انتقل إلى المحتوى

Vector Indexing & Metadata

This guide covers the schema and best practices for populating the Cloudflare Vectorize index.


1. Index Schema

Property Value Description
Dimensions 1024 Required by the bge-m3 embedding model.
Metric cosine Cosine similarity is recommended for text embeddings.

Metadata Fields

To enable efficient filtering, the following metadata fields are indexed:

Field Name Type Description
lang string The language of the article chunk (e.g., ar, en).
source string The key of the source (e.g., SANA, verify-sy).
published_at_bucket number The publication month, formatted as YYYYMM (e.g., 202508).

2. Vector & Metadata Structure

Each document stored in Vectorize represents a single chunk of an article.

Vector ID Naming Convention

Vector IDs follow a strict naming convention to ensure uniqueness and traceability: article:<uuid>:<chunk_no>

  • article: A static prefix.
  • <uuid>: The unique identifier of the parent article.
  • <chunk_no>: The 0-indexed number of the chunk within the article.

This is the metadata object that should be stored alongside each vector.

{
  "article_id": "<uuid>",
  "chunk_no": 0,
  "lang": "ar",
  "source": "SANA",
  "published_at_bucket": 202508,
  "url": "https://example.com/article/123",
  "title": "Article Title",
  "text": "A short snippet of the article text (2-4 KiB max)."
}

Chunk Size

Aim for a chunk size of approximately 600-800 tokens per vector for optimal retrieval performance.
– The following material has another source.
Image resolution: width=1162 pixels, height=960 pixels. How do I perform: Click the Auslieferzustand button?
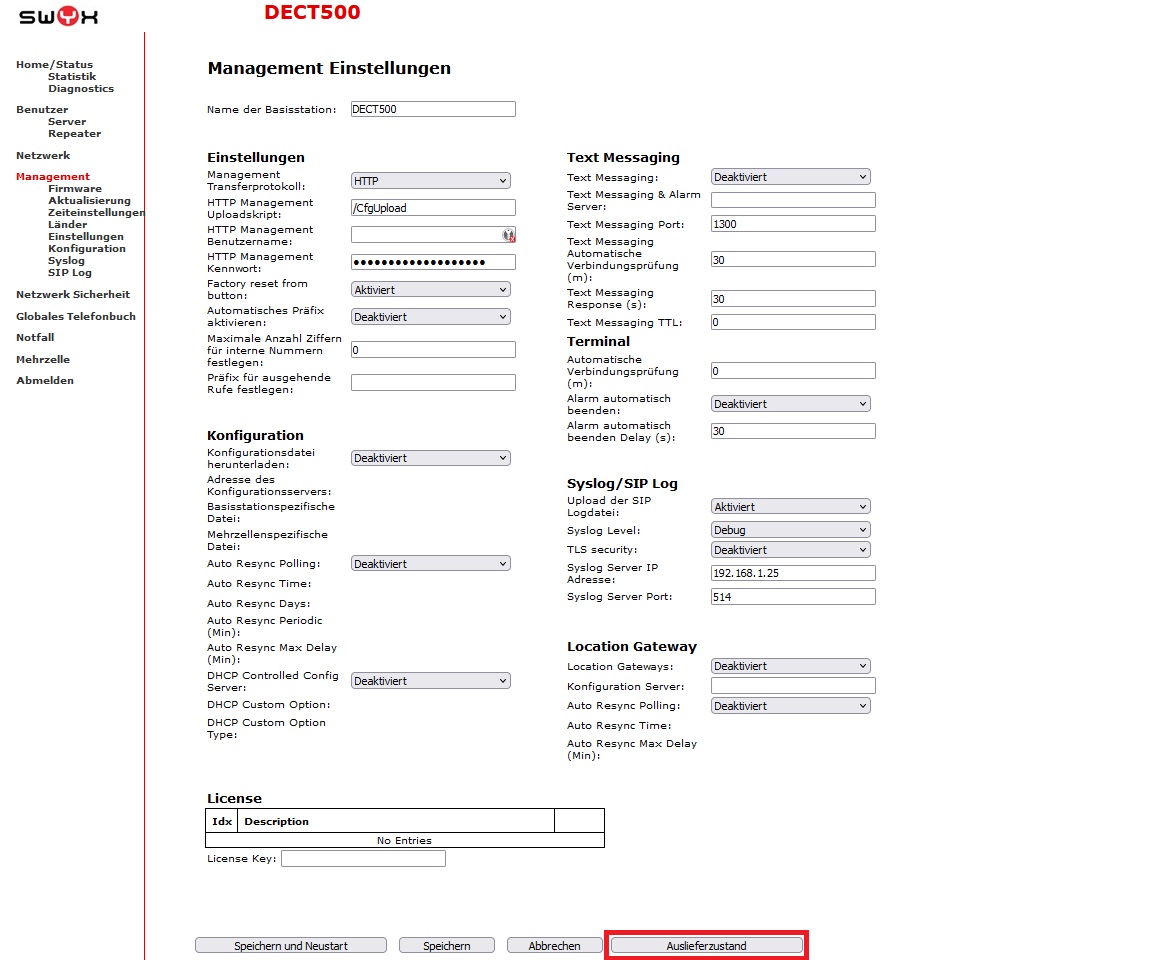point(706,946)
3. Backfill & Data Management

Pilot Backfill

For initial data loading or small backfills, use the /rag/dev/upsert-batch development endpoint or a one-off script that calls VECTORIZE.upsert directly.

Data Updates & Deletes

  • Database Mapping: It is crucial to maintain a mapping in the primary PostgreSQL database between (article_id, chunk_no) and the corresponding vector_id.
  • Updates: To update a vector, re-embed the content and call VECTORIZE.upsert() with the same vector ID. This will overwrite the existing vector.
  • Deletes: To remove vectors, use VECTORIZE.deleteByIds(['id1', 'id2', ...]). For large-scale deletions, consider maintaining a "tombstone" list and purging periodically.